→ **SUPPLIED DATA**:

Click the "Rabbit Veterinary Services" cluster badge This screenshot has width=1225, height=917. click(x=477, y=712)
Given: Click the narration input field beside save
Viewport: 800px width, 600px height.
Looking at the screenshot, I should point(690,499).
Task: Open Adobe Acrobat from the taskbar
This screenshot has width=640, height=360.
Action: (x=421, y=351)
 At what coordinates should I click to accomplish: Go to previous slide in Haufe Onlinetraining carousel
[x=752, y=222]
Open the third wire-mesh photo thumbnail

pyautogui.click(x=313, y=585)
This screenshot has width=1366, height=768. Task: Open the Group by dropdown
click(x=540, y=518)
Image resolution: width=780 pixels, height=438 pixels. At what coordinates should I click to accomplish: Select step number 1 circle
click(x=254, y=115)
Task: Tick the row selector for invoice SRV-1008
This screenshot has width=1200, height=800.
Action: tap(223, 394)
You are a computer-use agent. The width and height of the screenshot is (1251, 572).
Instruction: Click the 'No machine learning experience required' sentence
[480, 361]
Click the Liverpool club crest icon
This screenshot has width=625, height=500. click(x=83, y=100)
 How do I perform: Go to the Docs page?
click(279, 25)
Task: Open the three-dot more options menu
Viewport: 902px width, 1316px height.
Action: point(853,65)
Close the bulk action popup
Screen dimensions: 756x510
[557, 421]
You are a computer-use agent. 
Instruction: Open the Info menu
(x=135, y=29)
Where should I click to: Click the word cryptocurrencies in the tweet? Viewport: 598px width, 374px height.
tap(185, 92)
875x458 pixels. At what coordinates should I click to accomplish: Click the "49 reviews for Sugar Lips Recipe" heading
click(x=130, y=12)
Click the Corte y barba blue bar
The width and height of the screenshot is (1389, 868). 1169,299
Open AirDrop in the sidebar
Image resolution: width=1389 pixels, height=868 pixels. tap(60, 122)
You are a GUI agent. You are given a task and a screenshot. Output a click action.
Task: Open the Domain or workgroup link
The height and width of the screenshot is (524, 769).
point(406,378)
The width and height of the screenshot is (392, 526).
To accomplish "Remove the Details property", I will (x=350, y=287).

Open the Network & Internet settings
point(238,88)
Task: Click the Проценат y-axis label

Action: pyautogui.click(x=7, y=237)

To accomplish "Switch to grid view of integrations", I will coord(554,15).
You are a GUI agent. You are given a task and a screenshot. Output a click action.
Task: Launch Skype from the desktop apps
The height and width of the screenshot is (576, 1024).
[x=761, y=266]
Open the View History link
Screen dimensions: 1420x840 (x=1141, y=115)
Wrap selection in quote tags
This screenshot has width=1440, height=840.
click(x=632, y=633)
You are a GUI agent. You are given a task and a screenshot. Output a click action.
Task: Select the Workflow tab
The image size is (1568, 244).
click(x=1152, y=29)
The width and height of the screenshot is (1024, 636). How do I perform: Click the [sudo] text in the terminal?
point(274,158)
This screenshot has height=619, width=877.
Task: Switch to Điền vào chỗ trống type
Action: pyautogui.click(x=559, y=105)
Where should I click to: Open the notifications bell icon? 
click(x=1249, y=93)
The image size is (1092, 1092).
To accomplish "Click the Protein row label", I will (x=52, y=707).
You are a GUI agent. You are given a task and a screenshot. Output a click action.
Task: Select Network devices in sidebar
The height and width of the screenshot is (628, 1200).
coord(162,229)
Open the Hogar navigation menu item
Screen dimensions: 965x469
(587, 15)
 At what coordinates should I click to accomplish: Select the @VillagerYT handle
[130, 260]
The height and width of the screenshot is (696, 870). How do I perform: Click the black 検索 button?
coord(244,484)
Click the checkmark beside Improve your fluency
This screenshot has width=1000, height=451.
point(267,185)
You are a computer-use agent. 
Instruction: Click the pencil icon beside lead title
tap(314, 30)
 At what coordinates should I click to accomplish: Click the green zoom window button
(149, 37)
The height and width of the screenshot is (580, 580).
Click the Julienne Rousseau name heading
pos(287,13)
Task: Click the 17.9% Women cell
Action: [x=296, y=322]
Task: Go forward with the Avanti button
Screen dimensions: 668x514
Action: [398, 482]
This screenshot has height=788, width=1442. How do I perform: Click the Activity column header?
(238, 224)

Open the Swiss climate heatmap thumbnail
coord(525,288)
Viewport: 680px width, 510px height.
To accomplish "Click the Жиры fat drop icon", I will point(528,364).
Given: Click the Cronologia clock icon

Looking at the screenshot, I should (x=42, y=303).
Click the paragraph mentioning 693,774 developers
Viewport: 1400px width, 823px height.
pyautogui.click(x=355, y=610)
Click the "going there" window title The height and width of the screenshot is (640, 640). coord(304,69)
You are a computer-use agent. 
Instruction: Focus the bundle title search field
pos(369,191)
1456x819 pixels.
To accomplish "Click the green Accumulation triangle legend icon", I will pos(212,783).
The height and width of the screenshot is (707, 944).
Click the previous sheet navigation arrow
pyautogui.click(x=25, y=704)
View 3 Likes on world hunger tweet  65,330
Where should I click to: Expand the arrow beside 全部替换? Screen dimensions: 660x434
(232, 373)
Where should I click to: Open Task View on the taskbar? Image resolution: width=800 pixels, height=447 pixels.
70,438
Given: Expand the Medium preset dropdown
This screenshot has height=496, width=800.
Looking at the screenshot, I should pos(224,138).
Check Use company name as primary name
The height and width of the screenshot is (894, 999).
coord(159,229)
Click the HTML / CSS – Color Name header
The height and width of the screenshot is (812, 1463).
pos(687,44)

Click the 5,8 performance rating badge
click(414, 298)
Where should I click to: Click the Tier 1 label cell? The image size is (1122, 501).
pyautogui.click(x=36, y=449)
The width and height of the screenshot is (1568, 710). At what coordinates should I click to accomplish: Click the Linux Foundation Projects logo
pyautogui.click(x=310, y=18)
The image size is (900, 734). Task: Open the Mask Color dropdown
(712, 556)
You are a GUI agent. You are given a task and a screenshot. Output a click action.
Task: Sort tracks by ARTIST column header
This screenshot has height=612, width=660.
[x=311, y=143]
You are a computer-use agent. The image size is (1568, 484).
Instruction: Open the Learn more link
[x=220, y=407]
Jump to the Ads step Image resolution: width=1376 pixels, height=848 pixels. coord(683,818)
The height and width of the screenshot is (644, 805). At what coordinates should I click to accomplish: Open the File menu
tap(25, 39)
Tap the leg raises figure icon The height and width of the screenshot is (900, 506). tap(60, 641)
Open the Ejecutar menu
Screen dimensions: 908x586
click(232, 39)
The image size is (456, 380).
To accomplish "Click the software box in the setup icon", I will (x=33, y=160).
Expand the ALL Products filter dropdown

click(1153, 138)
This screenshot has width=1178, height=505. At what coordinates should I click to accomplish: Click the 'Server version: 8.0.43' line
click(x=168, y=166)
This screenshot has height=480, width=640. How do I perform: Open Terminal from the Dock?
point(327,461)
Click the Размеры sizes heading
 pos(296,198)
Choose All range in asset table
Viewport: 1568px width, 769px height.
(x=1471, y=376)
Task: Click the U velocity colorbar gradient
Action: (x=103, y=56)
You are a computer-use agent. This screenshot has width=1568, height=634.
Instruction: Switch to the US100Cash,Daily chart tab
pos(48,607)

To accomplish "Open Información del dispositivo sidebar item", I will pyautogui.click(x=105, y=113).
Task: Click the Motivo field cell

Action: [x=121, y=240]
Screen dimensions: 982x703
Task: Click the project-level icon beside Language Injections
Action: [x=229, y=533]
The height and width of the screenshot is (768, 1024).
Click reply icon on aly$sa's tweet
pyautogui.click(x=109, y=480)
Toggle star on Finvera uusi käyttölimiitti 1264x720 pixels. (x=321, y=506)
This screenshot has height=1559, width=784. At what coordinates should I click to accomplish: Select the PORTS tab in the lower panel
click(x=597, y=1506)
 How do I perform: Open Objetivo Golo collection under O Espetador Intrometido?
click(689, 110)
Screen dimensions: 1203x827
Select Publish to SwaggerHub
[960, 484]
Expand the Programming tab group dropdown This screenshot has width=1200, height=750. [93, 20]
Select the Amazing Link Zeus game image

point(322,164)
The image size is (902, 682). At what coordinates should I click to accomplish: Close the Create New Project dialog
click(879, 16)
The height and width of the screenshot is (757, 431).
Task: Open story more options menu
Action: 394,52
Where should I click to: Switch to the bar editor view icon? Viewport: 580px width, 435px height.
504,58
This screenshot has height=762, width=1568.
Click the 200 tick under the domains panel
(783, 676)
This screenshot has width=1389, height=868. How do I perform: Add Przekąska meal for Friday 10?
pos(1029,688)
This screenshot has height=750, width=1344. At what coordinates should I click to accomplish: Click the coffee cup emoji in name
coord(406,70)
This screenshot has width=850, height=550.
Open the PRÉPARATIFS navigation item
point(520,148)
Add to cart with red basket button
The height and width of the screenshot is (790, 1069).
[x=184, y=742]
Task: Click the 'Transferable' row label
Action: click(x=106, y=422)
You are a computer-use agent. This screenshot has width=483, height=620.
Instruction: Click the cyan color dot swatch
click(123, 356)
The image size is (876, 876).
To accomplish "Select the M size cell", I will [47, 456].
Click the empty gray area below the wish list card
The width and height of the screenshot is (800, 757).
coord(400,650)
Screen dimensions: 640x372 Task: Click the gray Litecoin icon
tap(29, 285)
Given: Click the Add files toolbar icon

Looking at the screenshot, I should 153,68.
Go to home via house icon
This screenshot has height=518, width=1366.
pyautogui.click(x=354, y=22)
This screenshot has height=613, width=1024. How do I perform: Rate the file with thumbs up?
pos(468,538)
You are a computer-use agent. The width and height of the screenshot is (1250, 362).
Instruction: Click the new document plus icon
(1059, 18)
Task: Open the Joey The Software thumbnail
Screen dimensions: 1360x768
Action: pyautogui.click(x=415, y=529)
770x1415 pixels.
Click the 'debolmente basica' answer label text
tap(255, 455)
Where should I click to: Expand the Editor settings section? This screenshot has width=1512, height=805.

→ **TASK GOAL**:
Determine the number of lines in these entries that contain the word "computer", and write only that number.

→ **SOLUTION TO THE PROBLEM**:
8